Illegale Schießübungen
Bereits vor gut einer Woche wurde öffentlich, dass ein anderer Burschenschafter mit engen Verbindungen zur Preppergruppe für die AfD-Fraktion im Bundestag arbeitet.
Michael S. ist Sportschütze und Jäger und hat sich so mehrere Tausend Schuss Munition beschafft. In internen Chats, die der taz vorliegen, schrieb er: „Ich hab extra eine Waffe mit der am weitesten verbreiteten Mun[ition] ausgewählt, die gibt’s dann auch am ehesten in Krisenzeiten.“ S. trainierte zusammen mit Kameraden der Leipziger Burschenschaft Germania mutmaßlich illegal Schießen, in einer Schießstätte ohne Betriebserlaubnis.

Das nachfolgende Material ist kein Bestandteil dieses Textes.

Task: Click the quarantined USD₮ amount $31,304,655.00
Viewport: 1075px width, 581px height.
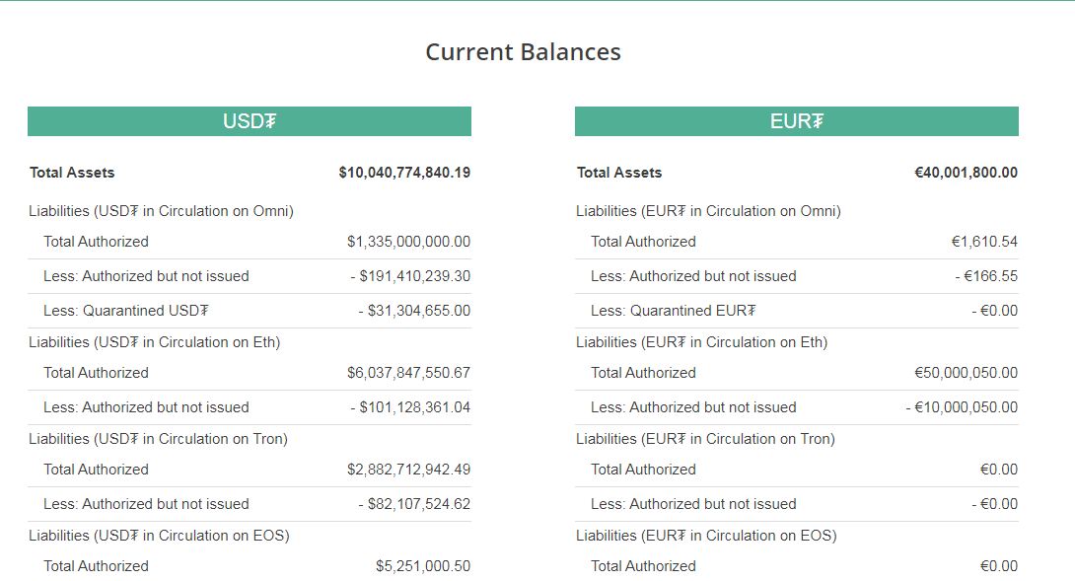Action: (414, 311)
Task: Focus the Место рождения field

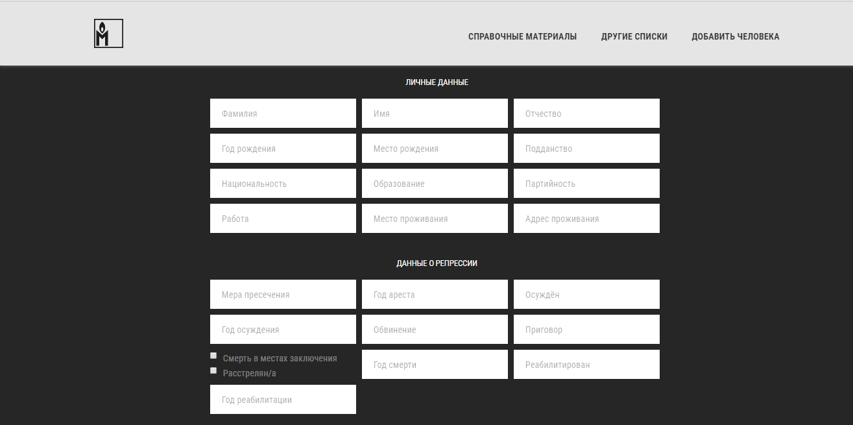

Der taz liegt nicht nur eine Einladung zu einer Sonnwendfeier vor, auf der in der Schießhalle in Jüdenberg geschossen werden sollte, sondern auch eine interne Nachricht im Anschluss: „Da wir zur Sonnenwende alle viel Spaß mit Waffen hatten, müssen wir nun auch einen kleinen Beitrag für die Munition löhnen“, heißt es darin. Die Staatsanwaltschaft Leipzig prüft nach wie vor, ob sie in dem Fall Ermittlungen einleitet.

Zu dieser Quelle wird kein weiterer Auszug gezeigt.